Work to complete:
Below are some records; find each line that carries the word "button" and copy it.

________

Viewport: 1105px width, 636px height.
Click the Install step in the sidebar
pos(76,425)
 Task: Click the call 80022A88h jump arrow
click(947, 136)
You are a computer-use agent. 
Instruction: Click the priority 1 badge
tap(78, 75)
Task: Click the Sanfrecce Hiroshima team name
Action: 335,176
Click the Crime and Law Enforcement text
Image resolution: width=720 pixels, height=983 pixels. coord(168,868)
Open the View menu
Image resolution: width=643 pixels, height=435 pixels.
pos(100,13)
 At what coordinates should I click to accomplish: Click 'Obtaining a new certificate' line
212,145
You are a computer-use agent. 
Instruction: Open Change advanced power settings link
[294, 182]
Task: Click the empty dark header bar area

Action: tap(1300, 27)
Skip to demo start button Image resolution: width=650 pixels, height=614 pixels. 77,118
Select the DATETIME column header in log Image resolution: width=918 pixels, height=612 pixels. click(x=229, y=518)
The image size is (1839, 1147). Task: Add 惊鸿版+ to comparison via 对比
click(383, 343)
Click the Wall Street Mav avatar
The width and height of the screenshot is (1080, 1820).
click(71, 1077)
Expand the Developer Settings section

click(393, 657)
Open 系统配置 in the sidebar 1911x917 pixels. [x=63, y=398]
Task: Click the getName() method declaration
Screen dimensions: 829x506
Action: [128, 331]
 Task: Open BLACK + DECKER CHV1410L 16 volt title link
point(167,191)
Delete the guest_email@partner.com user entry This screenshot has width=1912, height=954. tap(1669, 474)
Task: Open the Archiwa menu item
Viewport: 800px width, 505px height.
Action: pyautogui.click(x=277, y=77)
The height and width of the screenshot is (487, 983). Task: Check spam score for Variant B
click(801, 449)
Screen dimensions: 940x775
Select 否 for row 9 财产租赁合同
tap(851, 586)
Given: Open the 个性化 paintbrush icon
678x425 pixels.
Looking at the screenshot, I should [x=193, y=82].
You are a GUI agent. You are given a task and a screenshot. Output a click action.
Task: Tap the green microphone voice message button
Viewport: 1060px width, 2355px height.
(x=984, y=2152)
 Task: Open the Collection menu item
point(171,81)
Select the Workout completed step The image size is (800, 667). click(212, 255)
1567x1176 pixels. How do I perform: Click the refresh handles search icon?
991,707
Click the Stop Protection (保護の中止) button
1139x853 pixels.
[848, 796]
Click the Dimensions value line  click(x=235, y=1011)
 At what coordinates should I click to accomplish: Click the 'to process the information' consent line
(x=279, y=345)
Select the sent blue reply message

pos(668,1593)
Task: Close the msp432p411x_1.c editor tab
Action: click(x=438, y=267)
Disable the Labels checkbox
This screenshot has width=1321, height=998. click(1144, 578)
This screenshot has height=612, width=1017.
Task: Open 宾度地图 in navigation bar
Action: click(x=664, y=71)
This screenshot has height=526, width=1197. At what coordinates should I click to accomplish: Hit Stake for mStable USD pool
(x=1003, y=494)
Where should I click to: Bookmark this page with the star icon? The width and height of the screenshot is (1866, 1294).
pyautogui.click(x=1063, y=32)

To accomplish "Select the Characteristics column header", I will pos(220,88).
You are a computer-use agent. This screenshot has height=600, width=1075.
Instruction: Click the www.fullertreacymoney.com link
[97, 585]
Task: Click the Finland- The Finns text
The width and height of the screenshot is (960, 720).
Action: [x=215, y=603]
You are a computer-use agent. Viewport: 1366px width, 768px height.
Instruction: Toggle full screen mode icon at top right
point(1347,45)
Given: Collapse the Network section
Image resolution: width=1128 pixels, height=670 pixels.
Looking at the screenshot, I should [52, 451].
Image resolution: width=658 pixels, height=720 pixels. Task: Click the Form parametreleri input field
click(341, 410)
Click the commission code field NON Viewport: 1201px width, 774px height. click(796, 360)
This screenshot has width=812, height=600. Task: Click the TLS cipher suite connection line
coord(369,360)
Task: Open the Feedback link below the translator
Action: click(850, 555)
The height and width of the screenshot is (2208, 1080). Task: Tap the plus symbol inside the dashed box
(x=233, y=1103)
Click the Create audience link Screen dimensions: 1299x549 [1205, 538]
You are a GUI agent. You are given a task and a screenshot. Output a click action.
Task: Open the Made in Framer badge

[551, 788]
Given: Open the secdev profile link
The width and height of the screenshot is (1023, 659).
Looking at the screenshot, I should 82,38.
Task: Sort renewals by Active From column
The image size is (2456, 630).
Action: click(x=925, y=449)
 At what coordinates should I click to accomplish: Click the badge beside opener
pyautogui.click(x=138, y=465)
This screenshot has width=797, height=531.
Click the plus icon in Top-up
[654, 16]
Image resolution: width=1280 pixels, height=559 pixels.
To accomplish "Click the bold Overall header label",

________

Task solution:
Skip to demo start button Image resolution: width=650 pixels, height=614 pixels. 77,118
Task: Tap the green microphone voice message button
Click the Stop Protection (保護の中止) button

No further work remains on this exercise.